一体何が悠希をそこまで駆り立てたのと言うのか。
「何?愛に決まっているだろう。四季に対する愛だ」
クサイわよ、ナイトメア。
心の中で一蹴する。
「うう・・・だが事実だ。彼がハートの国へ自力でたどり着いたのも、四季を引きずり込めたのも、全て四季の為にだ」
「でも、四季はグレイと付き合い始めたのよね」
四季は妹なんじゃないのかとか色々とツッコみを入れたい所はあるが、結局彼女はグレイを選んでこの世界に残った。

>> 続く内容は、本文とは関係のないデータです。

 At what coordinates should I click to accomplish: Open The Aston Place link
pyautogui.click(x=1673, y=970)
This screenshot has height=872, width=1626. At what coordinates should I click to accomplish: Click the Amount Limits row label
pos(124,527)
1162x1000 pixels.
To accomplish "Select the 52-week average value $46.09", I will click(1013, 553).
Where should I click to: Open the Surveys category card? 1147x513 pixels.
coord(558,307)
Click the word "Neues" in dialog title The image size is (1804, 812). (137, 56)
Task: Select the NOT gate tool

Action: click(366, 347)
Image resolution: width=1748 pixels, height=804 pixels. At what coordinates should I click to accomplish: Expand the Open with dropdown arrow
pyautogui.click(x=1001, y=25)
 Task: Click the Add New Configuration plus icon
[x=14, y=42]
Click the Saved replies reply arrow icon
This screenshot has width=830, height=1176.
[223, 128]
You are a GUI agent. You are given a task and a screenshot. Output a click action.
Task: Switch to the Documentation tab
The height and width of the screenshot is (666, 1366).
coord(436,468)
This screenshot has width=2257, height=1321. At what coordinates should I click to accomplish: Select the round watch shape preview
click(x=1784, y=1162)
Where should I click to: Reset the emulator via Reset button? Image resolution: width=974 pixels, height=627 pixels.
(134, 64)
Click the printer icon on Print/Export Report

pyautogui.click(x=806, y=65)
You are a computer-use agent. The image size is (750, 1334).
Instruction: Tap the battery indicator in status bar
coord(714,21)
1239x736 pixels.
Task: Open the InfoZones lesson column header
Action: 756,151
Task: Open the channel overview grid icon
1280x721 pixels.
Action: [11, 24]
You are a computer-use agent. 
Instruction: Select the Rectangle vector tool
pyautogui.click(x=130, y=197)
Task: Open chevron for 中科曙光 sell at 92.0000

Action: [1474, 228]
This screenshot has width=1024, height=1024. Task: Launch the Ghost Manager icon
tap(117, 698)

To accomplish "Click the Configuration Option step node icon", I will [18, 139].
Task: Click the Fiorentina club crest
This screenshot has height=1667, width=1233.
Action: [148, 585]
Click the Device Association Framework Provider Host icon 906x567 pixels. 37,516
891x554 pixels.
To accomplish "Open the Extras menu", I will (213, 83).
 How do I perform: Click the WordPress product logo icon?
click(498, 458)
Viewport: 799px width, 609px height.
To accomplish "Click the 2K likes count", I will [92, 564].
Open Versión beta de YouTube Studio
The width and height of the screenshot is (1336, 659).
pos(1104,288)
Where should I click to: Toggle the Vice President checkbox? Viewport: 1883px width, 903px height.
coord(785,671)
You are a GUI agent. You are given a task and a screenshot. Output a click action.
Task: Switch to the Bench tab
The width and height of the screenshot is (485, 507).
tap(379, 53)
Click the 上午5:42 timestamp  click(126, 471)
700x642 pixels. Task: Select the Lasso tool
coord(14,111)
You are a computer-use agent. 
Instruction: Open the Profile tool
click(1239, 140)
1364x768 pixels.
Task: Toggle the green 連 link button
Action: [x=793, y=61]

「『俺は自分じゃ幸せにしてあげられないから、誰かに四季を託すつもりだ』」
「・・・」
狂気的だ。
狂っている。
相手の幸せの為ならば自分すら殺し、周囲から固めていく。
それどころか幸せを願う相手を危険に陥れる。
なんて重い愛情。
「四季は・・・」
「知らないさ。悠希が此処に居る事も、悠希という人間が自分にとってどういう人間なのかも」
・・・彼は、それでよかったのかしら。
決して報われない恋だった、そういうこと?
「良かったんだよ。彼は自らの意思でそうした」
ナイトメアが体勢を直すと椅子がぎしっと音を立てる。
こんなこと、四季には言えない。
「アリス」
「何よ」
ナイトメアは何も言わない。
何も言わずに微笑んでいる。
何よ、引き籠もりの芋虫のくせに。
「君・・・芋虫は止めろ、芋虫は」
「本当の事でしょう」
悠希と四季。
この2人の事を考えると何故か鼻の奥がツンとするから、私は目の前に居るナイトメアに悪態をついてそれをごまかす。
あのシスコンは・・・本当にバカだわ。
私は息を吐いて目を閉じ、この場に居ない2人の友人を想った。